I've recently have purchased a couple of new straight tungsten filament cage lamps, made as replicas or reproductions from those originals. These lamps that are actually under production, are quite detailed and finely made by a prestigious German brand (please, I prefer to ommit the name, sorry).
These amazing bulbs are pear shaped, stem exausted, not tipped, all of them comes with genuine brass/vitrite E27 caps and are 230V/60W rated. Really a very nice lamp!.
But some months ago, some days after I did read these Forum posts, I was testing one of
such lamps, and I did notice that when I turned on the bulb, it can be hear a strong 50Hz "hum" on VHF/FM band, at a radio receiver, around 100MHz.
The noise dissapeared when I switched off the bulb, and re-appeared when I lit on it.
The radiated RF appears to be not only amplitude, but frequency modulated too by mains AC frequency.
In fact, due to transversal vibration of filament, the stray capacities are varying at the same AC frequency, so, the LC constant of whole resonant system are also mains frequency dependant, giving as a result a frequency modulation emission.
The output frequency are entirely dependant upon filament?s lenght, number of "V" sections on it, distance between those sections, diameter vs. lenght of cage, working temperature, voltage across both sides of the filament... a very complicated amount of equations.

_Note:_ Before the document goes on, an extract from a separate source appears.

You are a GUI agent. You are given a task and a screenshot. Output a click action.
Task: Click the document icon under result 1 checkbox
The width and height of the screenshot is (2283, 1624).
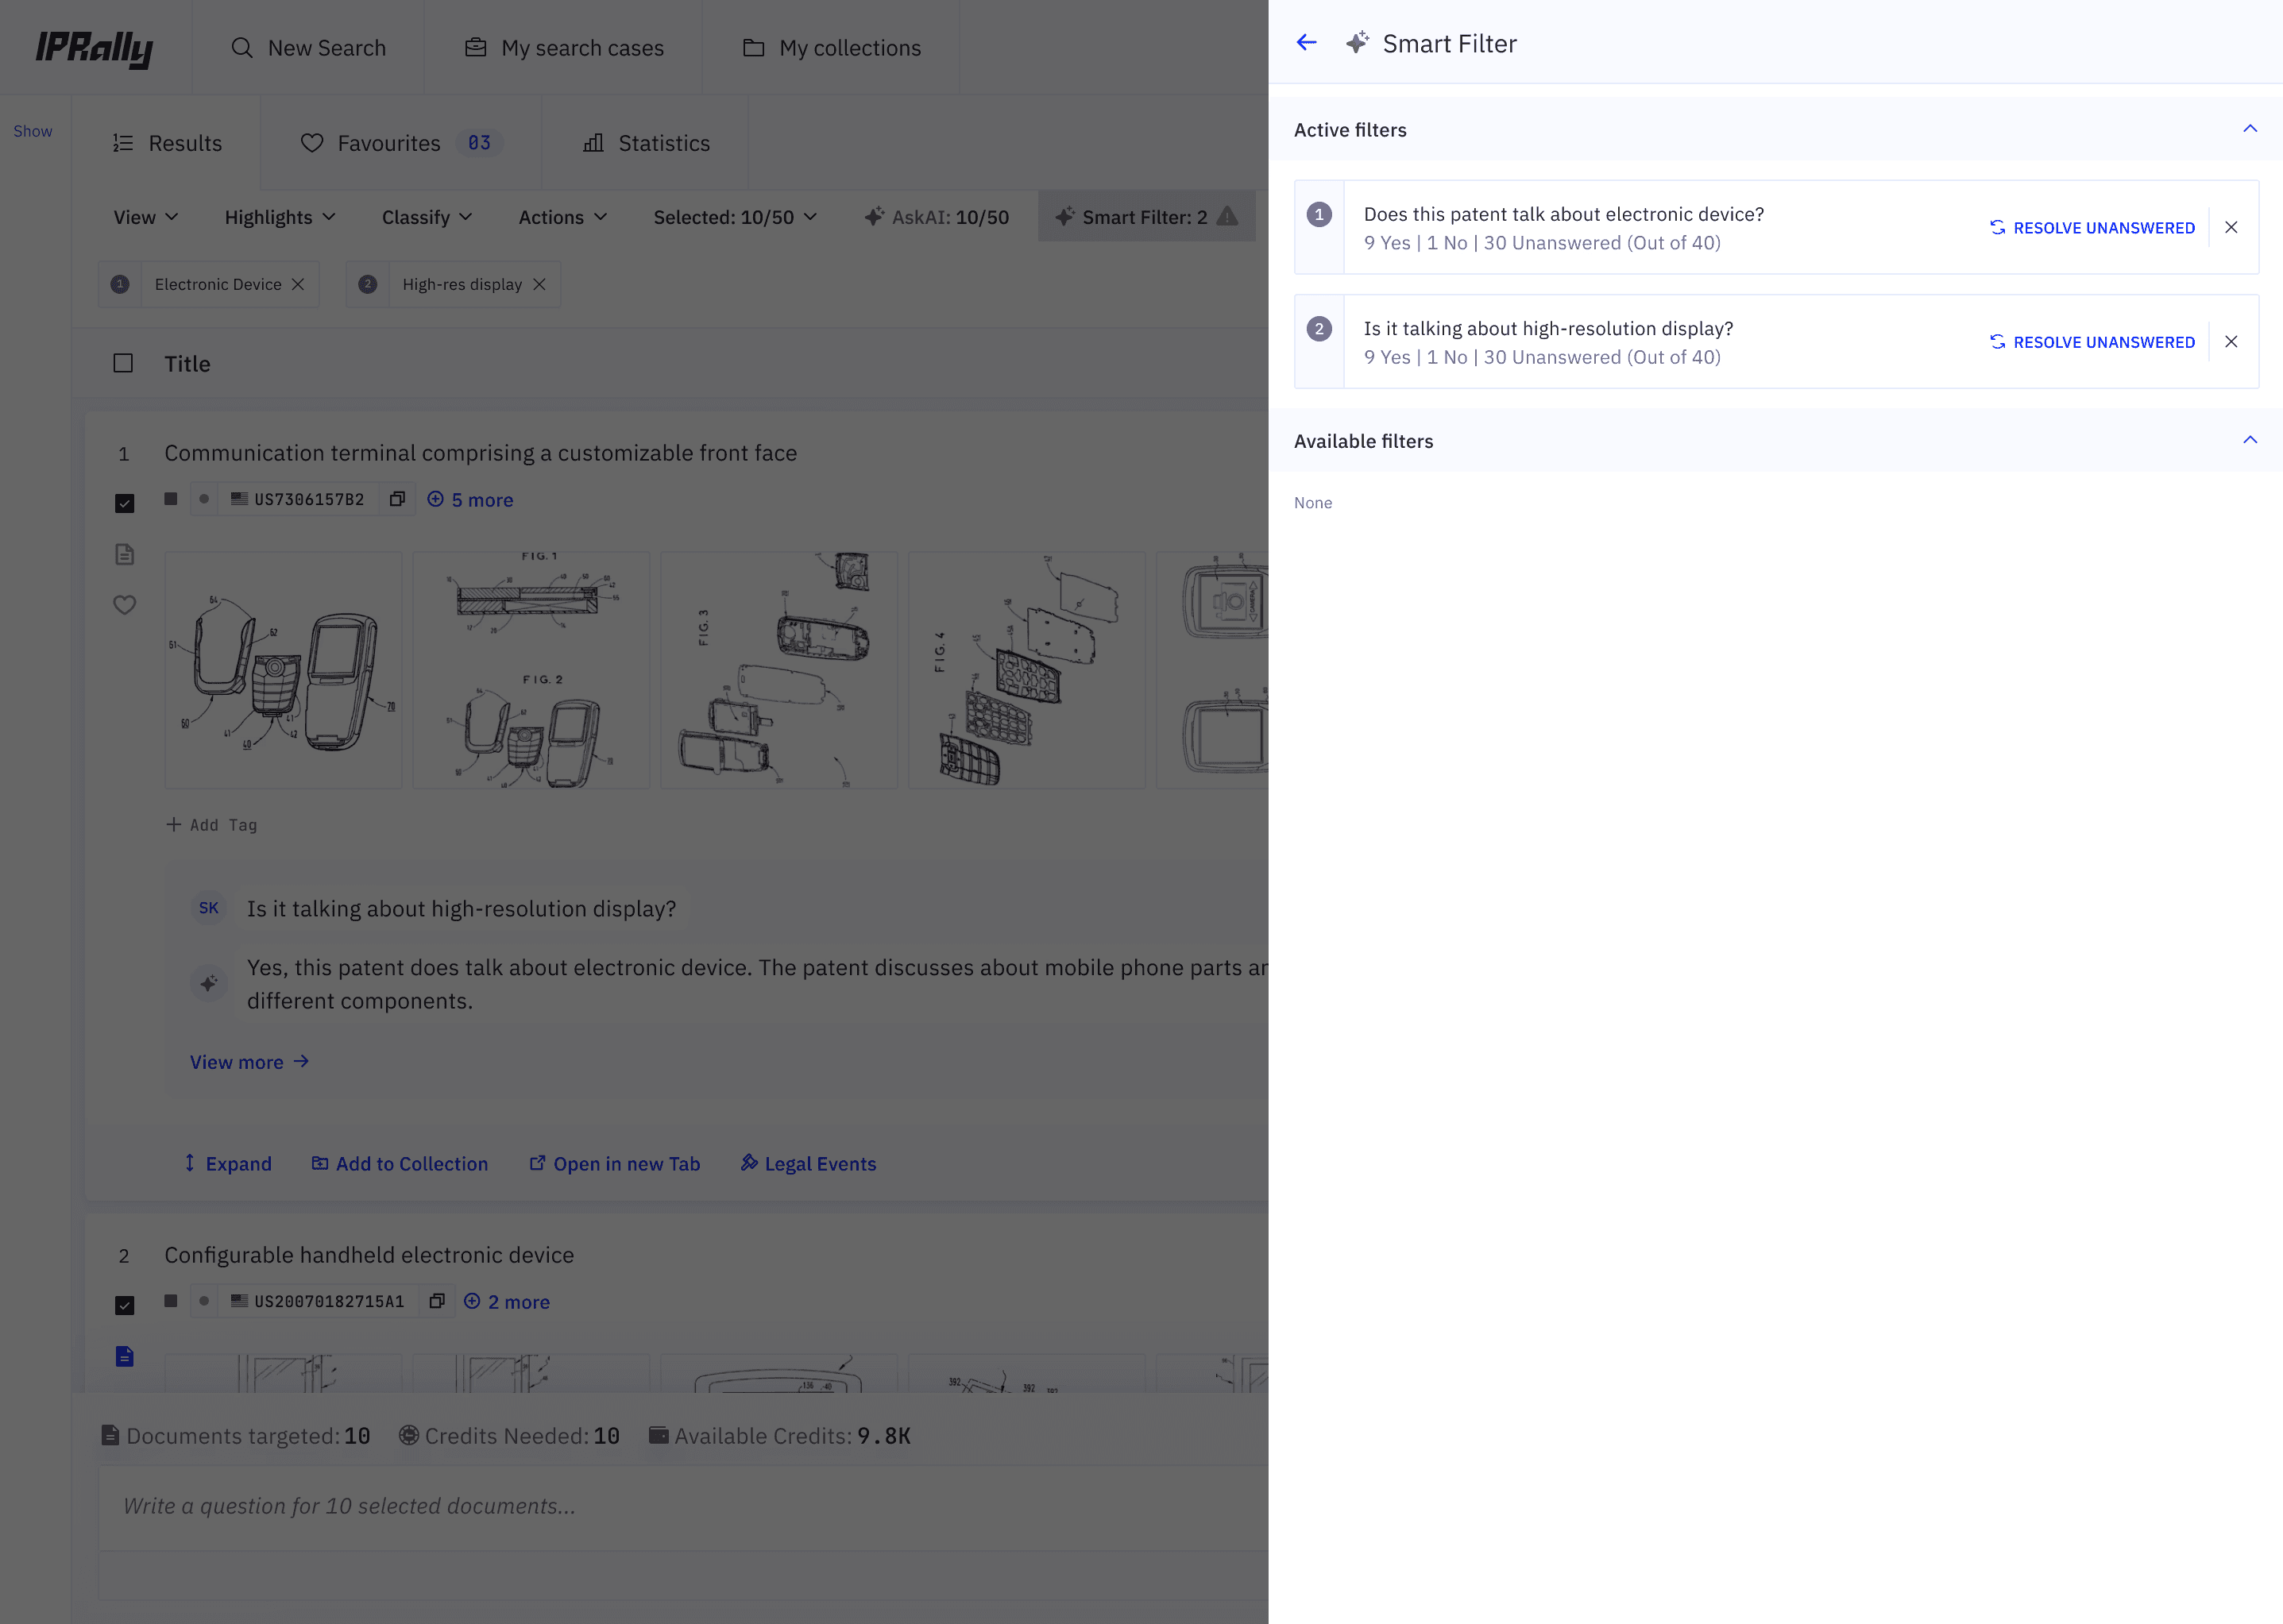pyautogui.click(x=124, y=554)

Fortunately, the strenght of radiated RF decreases rapidly with distance; the farther are the receiver from the bulb, the lower are the interference effects. Altough the RF interference can be carried and radiated by the power line itself, travelling beyond the room and being capable to interfering with another radio or TV sets outside the lamp location.
in any case, please be careful when use these kind of bulbs.

P.D. In Spain, such lamps are not prohibited by EC rules at the moment, perhaps due to the fact that have not been found serious RF interference phenomena vinculated to ordinary household use, so, they are sold and are becoming some popular as classic decorative bulbs to fit old styled fixtures.

[This message has been edited by M?nico Gonz?lez (edited August 12, 2003).]